Да, судьба Джедайта — любимейшее поле для полемики всяких псевдоисториков, политиков, писателей. Но официальная и наиболее правдоподобная версия — что он казнён Злобной Королевой. Серьёзные историки так полагают. Обстоятельства разнятся: кто-то считает, его казнили за неудачи в работе; другие — что он переметнулся на сторону Воительниц и был судим как предатель; в общем, вариантов много. А тут получается, Джедайт в человеческом виде и сейчас где-то бродит по миру? Этот фильм делали какие-то маргиналы (кстати, забыл имя режиссёра, не забыть посмотреть). Но, о небо, сделали на редкость хорошо.
Кстати, в фильме использовались старые названия, применявшиеся во время войны. Это логично, но непривычно. Например, Воительниц называли «воины-матросы», а в частной жизни они звали друг друга просто по именам (которые не каждый школьник сейчас вспомнит, я сам в них запутался даже), Хранительницу считали рядовым «воином-матросом». Злобного Бога называли «Королева Металлия», а Злобное Место — «Тёмное Королевство». Подчинённые лордам демоны назывались то ли «юмами», то ли «йоумами» (я откуда-то знал, что это по-японски «ведьма» или «монстр» или вроде того — посмотрел в интернете — подтвердилось). Ну и ещё некоторые подобные моменты, которые сначала вгоняют зрителя в ступор.

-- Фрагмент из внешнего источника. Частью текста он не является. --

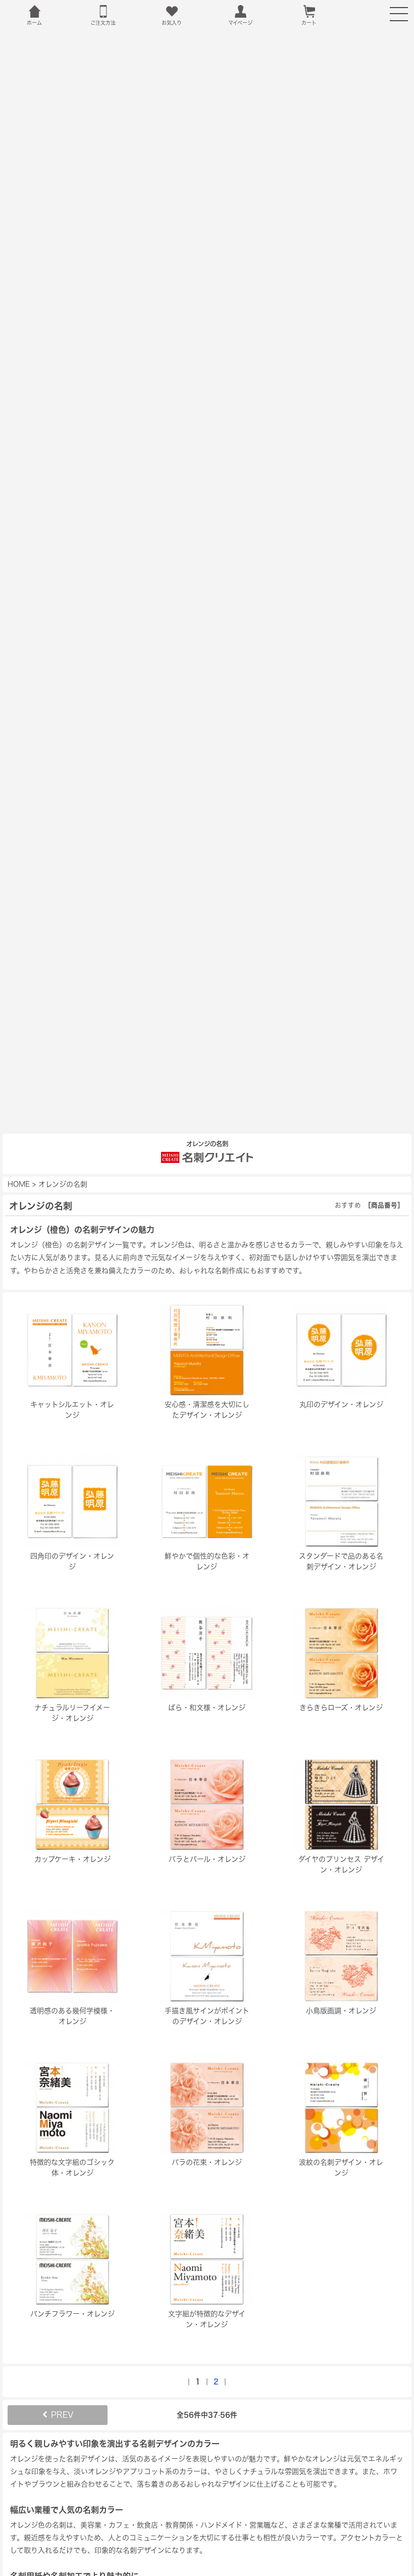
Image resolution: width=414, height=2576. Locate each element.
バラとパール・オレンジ (207, 1859)
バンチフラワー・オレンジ (72, 2313)
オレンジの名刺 (62, 1184)
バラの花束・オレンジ (207, 2162)
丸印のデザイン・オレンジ (341, 1404)
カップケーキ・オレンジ (72, 1859)
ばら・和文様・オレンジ (206, 1707)
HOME (19, 1184)
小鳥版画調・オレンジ (341, 2010)
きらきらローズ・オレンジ (341, 1707)
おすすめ (348, 1205)
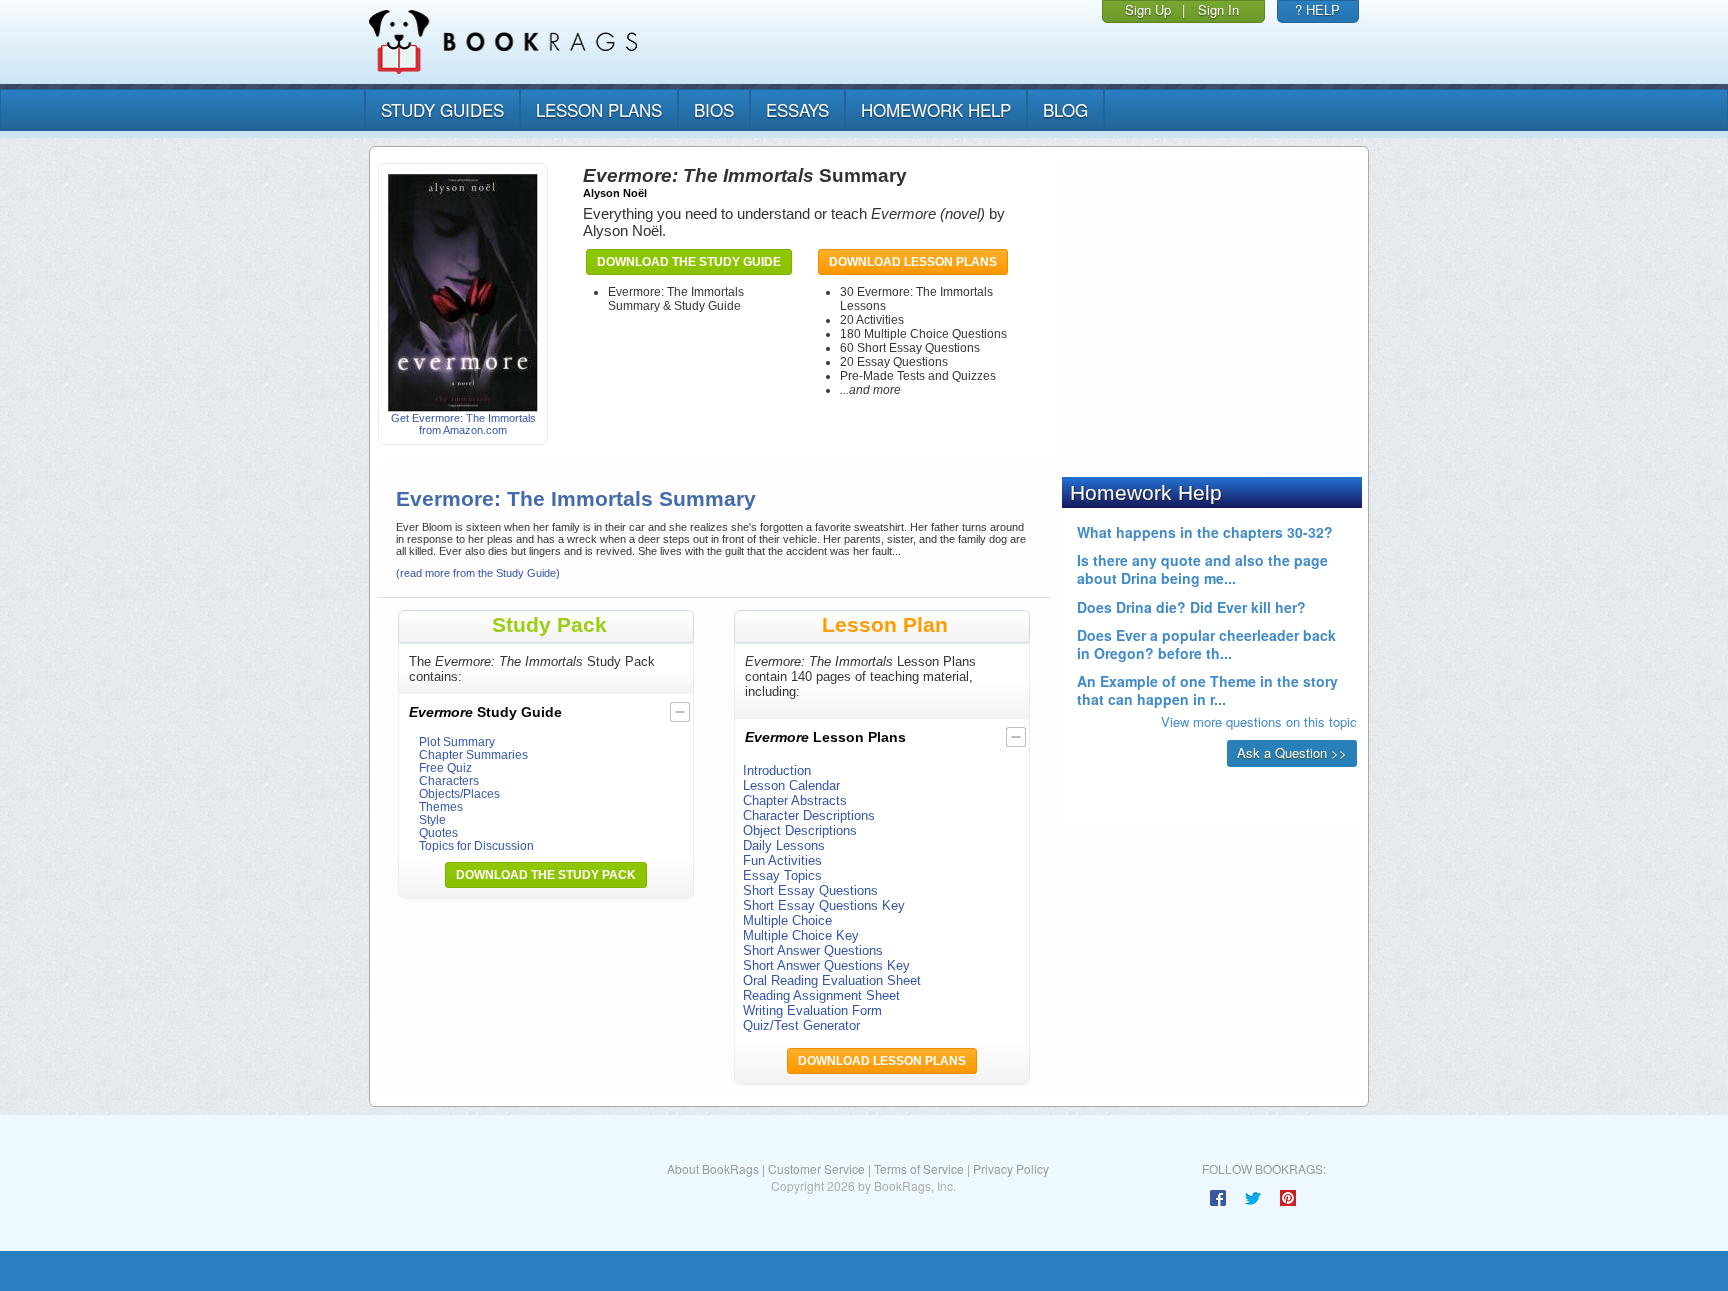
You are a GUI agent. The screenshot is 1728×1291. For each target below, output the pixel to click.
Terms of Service (919, 1168)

Я продолжил смотреть. Может быть, Джедайт ещё проявит себя и будет убит как-нибудь.
Но фильм закончился смертью Нефрита, а Джедайт так и не появился.
Элли! Рекомендатель. Я посмотрел первую часть, чтобы ждать весь год вторую. Внимательно просмотрел титры. Удивился мелькнувшему «историк-консультант: Нару Осака». Забавно, что фильм был анонсирован как произведение о смерти Воительниц, так и назывался — «Последняя гибель». А смерти Воительниц там и нет!
Я стал искать отзывы в интернете (до просмотра мне попадались сплошь хвалебные) и наткнулся на огромные дискуссии, которые читал до самой ночи. Наименее адекватные пользователи говорили, что личности демонов никому не интересны, где Воительницы, я вас спрашиваю? Что Воительницы показаны облыжно, они не могли поступать так жестоко (это про безжалостные убийства демонов и про неспасённого Нефрита), так неосторожно (это про оставленного в живых Джедайта и про потворствование любови Нефрита и Нару), так глупо (это про школу — став Воительницами, нужно было немедленно бросить школу! так многие считали; это про интересы — манга, караоке, попса; про поведение во время драк) ну и т.п. Что Джедайт лапочка и красавчик. Что Нефрит лапочка и красавчик. Что Джедайт урод моральный. Что я боюсь Джедайта, который где-то рядом! Что боже, как я плакала, когда умирал Нефрит! О, если я ещё немного это почитаю, не ровен час, стану женоненавистником, как Джедайт. А более вменяемые говорили: фильм, конечно, хороший, но всё это неправдоподобно, особенно идея про выжившего Джедайта. Несомненно, красивая идея, но неправдоподобная.
Тьма и Свет, а ведь на почве этого фильма возникнет очередное конспирологическое течение — какое-нибудь Общество Искателей Джедайта. Или что-то вроде.
Или такое ещё говорили: «А чего он из тюрьмы сбежал? Да в тюрьме добывать энергию незаметно было бы проще. И, выражаясь его словами, мог бы неплохо изучить ещё одну сторону земного быта, ха».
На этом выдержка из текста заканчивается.